Rubén Astigarraga

Personal information
- Full name: Rubén Baltazar Astigarraga
- Date of birth: 3 August 1950 (age 76)
- Place of birth: Buenos Aires, Argentina
- Position: Forward

Senior career*
- Years: Team / Apps / (Gls)
- 1971: Estudiantes (BA)
- 1973–1974: Chacarita Juniors
- 1975: Vélez Sársfield
- 1975–1977: Zacatepec / 37 / (4)
- 1979: Memphis Rogues / 16 / (0)
- 1979: Tulsa Roughnecks / 6 / (2)
- 1979–1982: Cleveland Force (indoor) / 41 / (39)
- 1981–1982: New Jersey Rockets (indoor) / 4 / (0)
- 1980–1981: Cleveland Cobras / 23 / (10)
- 1982–1983: Phoenix Inferno (indoor) / 43 / (34)
- 1983–1984: Phoenix Pride (indoor) / 26 / (12)
- 1984–1985: Chicago Vultures (indoor)
- 1985: Chicago Maroons
- 1986–1987: Tampa Bay Rowdies (indoor)
- 1989: Tampa Bay Rowdies / 12 / (10)

Managerial career
- 2009: Webber International University (assistant)

= Rubén Astigarraga =

Argentine footballer (born 1950)

Rubén Astigarraga (born 3 August 1950) is a retired Argentine soccer forward who played in the North American Soccer League, second and third American Soccer League, Major Indoor Soccer League, American Indoor Soccer Association and National Soccer League of Chicago.

==Player==
In 1979, he signed with the Cleveland Force of the Major Indoor Soccer League. He played two full seasons with the Force, then began the 1981–1982 season before moving to the New Jersey Rockets.
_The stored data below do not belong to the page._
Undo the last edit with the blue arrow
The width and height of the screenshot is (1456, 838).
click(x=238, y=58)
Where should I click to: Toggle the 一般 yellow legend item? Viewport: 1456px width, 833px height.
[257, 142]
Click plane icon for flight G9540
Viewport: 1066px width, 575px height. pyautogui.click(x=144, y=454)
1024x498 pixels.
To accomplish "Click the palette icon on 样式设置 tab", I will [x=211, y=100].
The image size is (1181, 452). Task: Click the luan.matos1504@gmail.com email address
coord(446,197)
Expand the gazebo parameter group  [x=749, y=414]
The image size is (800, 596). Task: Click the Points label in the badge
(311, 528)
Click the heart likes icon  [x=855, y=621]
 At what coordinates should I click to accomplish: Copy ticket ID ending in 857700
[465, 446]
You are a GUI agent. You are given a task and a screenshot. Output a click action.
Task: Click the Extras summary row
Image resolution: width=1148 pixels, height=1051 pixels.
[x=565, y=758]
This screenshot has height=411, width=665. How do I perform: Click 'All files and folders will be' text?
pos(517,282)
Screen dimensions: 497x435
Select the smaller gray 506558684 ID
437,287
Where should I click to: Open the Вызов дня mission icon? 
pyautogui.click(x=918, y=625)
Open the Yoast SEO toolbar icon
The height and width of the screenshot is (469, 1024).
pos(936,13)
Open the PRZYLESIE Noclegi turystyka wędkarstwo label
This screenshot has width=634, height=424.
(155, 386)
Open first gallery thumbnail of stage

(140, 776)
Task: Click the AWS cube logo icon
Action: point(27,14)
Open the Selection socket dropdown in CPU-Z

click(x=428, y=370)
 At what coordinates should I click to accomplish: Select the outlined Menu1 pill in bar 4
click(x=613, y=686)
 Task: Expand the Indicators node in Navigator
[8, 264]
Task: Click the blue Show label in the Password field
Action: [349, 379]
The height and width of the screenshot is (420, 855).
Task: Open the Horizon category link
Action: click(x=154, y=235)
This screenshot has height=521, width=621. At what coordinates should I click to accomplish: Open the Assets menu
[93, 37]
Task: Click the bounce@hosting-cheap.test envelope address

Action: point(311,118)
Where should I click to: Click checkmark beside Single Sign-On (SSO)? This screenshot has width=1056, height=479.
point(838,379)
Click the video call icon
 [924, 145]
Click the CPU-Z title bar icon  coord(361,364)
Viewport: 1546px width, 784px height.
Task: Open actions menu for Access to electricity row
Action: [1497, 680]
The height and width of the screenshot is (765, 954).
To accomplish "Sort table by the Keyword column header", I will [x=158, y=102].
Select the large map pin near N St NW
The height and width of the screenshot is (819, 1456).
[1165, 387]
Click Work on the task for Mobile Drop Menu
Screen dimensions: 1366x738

While in Cleveland beginning in 1980, he also played the summer outdoor seasons with the Cleveland Cobras of the second American Soccer League. He then played two indoor seasons in Phoenix, one with the Inferno and the second with the Pride. In 1984, Astigarraga signed with the Chicago Vultures of the American Indoor Soccer League. In 1985, he remained in Chicago and spent the summer playing for the Chicago Maroons of the National Soccer League of Chicago. In the fall of 1986, he signed with the Tampa Bay Rowdies of the American Indoor Soccer Association. In January 1987, the Rowdies sold Astigarra's contract to the Memphis Storm. In 1989, he played for the Tampa Bay Rowdies, now playing in the third American Soccer League. Coach Rodney Marsh released him on 24 May 1989.

==Coach==
In 2009, he was hired as an assistant coach with the Webber International University women's soccer team.